Attenuation of Post‐Trauma Hyperglycemia Prevents Acute Kidney Injury in Obese Rats

Traumatic injury is one of the leading causes of death in the United States, and obese patients have an increased risk of developing post‐trauma acute kidney injury (AKI). Hyperglycemia after trauma is correlated with worse outcomes, but whether it contributes to AKI in the context of obesity is not known. We hypothesized that blunting the hyperglycemic response would prevent AKI in obese rats. Lower‐limb orthopedic trauma was induced in lean (LZR) and obese (OZR) Zucker rats (12wk) by fibula fracture, soft tissue injury, and bone component injection. Plasma glucose levels were measured for five hours after trauma, and glomerular filtration rate (GFR) and plasma interleukin‐6 (IL‐6) were measured the day after trauma and in non‐trauma control rats (all groups n蠅6). OZR had higher peak glucose levels after trauma than LZR (275±19 vs 167±13 mg/dL; p<.05) as well as prolonged hyperglycemia. Treatment of the OZR after trauma with glucagon‐like peptide‐1 (GLP‐1), an incretin with insulinotropic effects (3μg/kg/hr IV), reduced peak glucose levels to 152±12 mg/dL (p<.05). In LZR with trauma, GFR did not decrease as compared to controls (1.44±0.1 vs 1.67±0.2 mL/min/g), while OZR with trauma had significantly decreased GFR as compared to controls (0.96±0.1 vs 1.92±0.1 mL/min/g; p<.05). Treatment with GLP‐1 in OZR prevented this decrease (1.98 mL/min/g; p<.05).

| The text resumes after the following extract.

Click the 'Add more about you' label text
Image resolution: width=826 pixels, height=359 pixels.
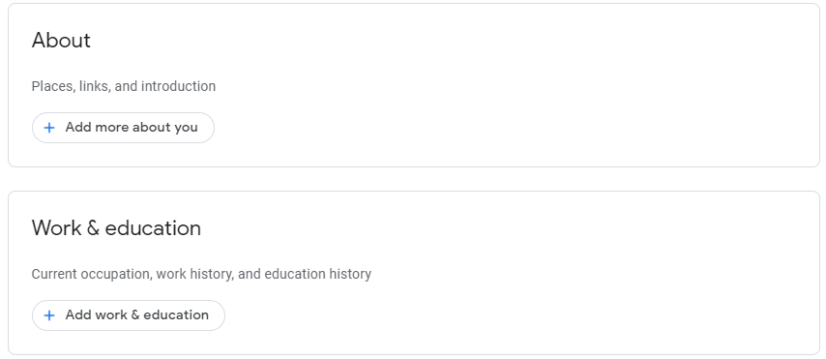pyautogui.click(x=132, y=128)
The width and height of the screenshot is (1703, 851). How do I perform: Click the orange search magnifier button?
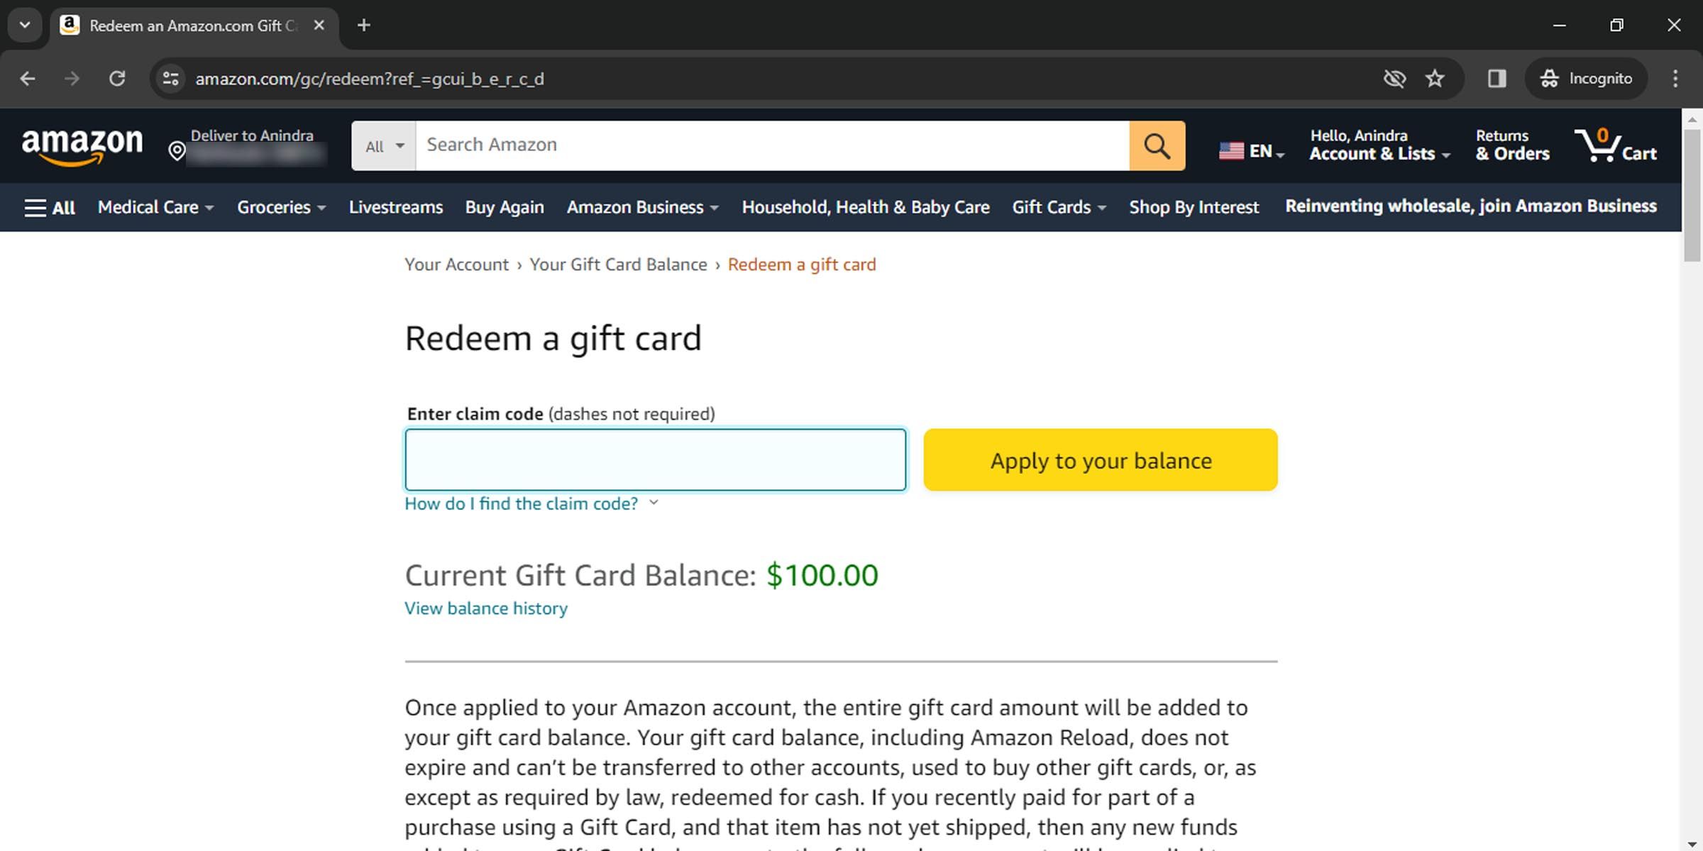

IL‐6 levels were increased in LZR with trauma as compared to controls (400±114 vs 77±12 pg/dL; p<.05), while OZR with trauma had a larger increase (3834±1099 vs 75±6 pg/dL for OZR control; p<.05), and GLP‐1 treatment decreased IL‐6 levels (269±15 pg/dL; p<.05). These data suggest that acute hyperglycemia contributes to increased inflammation and AKI development after trauma in obesity.